I'm unable to follow your reasoning. You seem to be saying
that some rearrangements of valid expressions render them
invalid (I agree), that the compiler cannot be aware of this (I
disagree, but that seems to be a side-issue), and that "ergo"
the compiler is free to make trash of correct programs (and
that's where I lose your thread, and disagree with the conclusion).

Let's take the (in)famous DeathStation 9000, whose builders
connected the overflow latch to the detonator of a small fission
bomb (they felt overflow was a serious error that should not stay
hidden). If the program evaluates `1 + -42 + INT_MAX' the system
is required to produce the value `INT_MAX - 41' and is not allowed
to blow the program to Kingdom Come. Implication: on the DS9000,
the compiler's freedom to exploit the (so-called) commutativity
of addition is limited to those cases where it can be sure the
rearrangement will not change the outcome.

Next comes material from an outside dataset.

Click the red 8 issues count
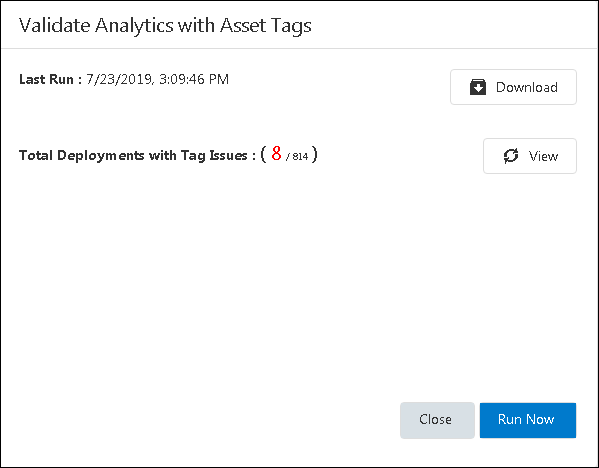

The HAL StinkWad represents an opposite pole in system design.
It was built by a Big Company with Big Ideas, where the idea that
"overflow is just an opportunity for More Growth" was encouraged.
The designers therefore didn't feel it was worth bothering the
programmer when an overflow or underflow occurred, and in fact
decided to cut costs by eliminating the overflow latch entirely.
On this system overflow goes undetected and causes no harm, and
the compiler is free to evaluate `1 + INT_MAX + -42' if it so
desires: The two wrap-arounds cancel each other out, and the
result of `INT_MAX - 41' pops out as required, with minimal fuss
and, er, fallout.

There are similar but worse problems with floating point numbers
- the number of significant figure depends on the actual order.

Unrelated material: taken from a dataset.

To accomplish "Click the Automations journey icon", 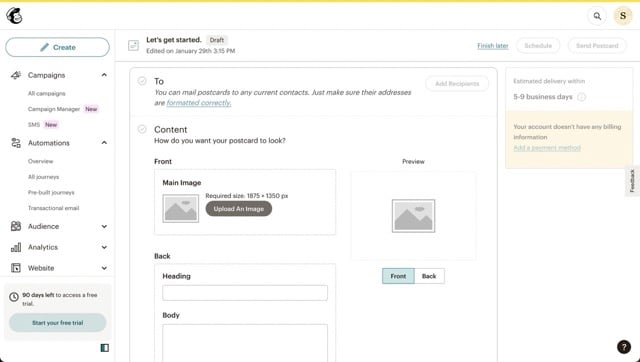I will 16,143.
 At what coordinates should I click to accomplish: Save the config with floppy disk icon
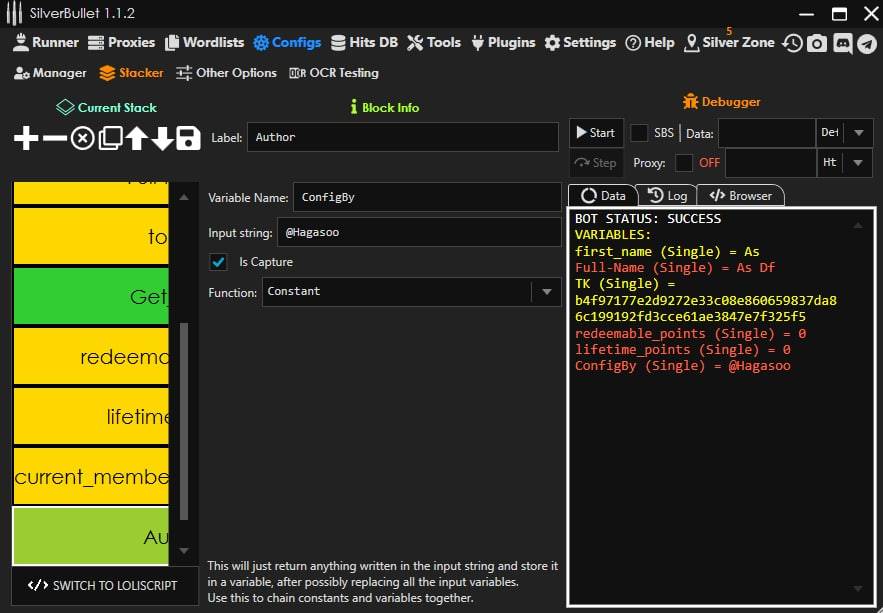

This is (probably) part of the reason for the looseness of
the Standard's description of floating-point arithmetic. See also
#pragma STDC FP_CONTRACT (in C99).

Dik T. Winter · Dec 3, 2007

> Richard Harter wrote: ....
>
> Yes and no. There are two viewpoints: What the language
> requires, and how the actual machine satisfies the requirements.
>
> The language specifies left-to-right associativity (or its
> equivalent in the form of a grammar). The compiler is free to
> play games *if* it can produce the same result whenever the
> original does not invoke undefined behavior.

Which (for instance) means that the compiler in general can not do
such re-orderings for floating point.

pete · Dec 3, 2007

Richard said:
This is a bit misleading to me. Suppose, for example, we have a
sum of signed integers, a+b+c, a and c positive, b negative,
where a+c overflows but (a-b)+c does not. Then a+c invokes
undefined behaviour; however the compiler cannot know that. Ergo
the compiler can alter the order to a form where there is
undefined behaviour when the original left to right order did
not.

There are similar but worse problems with floating point numbers
- the number of significant figure depends on the actual order.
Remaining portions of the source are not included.